▸ What is needed: What is needed is a faithful transcription of all the data below, pictures excluded.

▸ Input for this task:
== Segment start ==
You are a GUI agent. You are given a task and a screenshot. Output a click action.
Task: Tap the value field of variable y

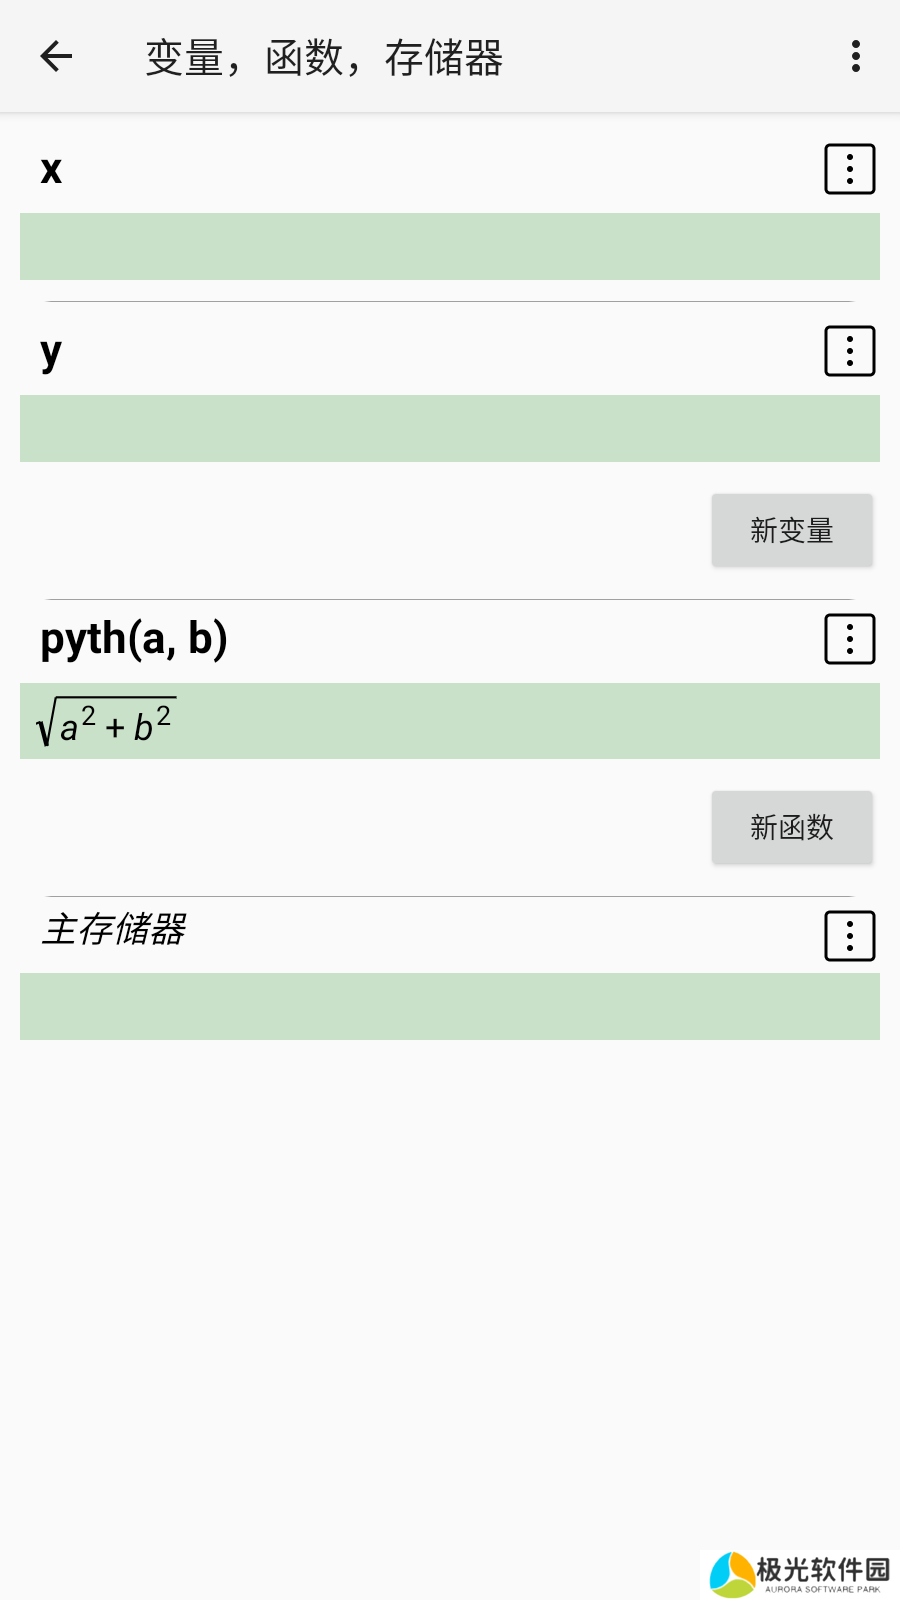450,428
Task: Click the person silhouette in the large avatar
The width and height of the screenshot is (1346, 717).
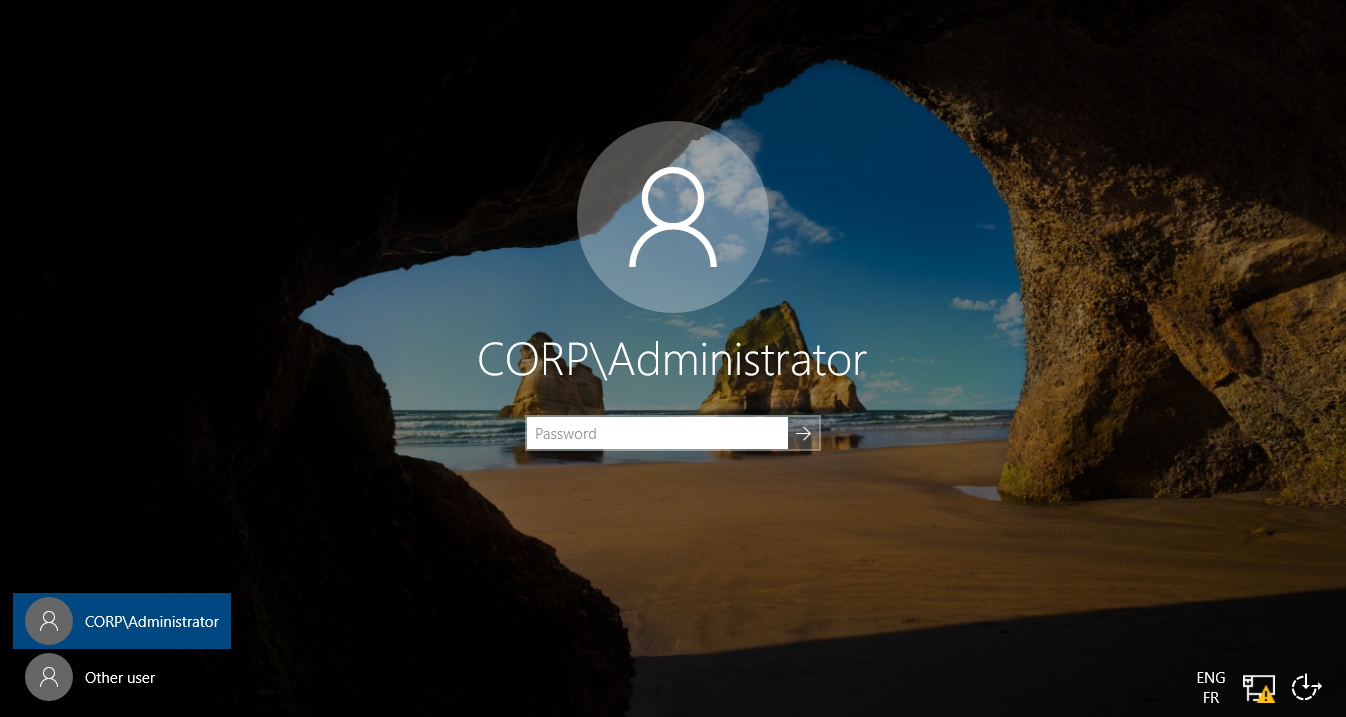Action: click(x=672, y=218)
== Segment end ==
▸ Answer to this exercise:
You are a GUI agent. You are given a task and a screenshot. Output a click action.
Task: Tap the value field of variable y

450,428
Task: Click the person silhouette in the large avatar
The width and height of the screenshot is (1346, 717).
Action: click(x=672, y=218)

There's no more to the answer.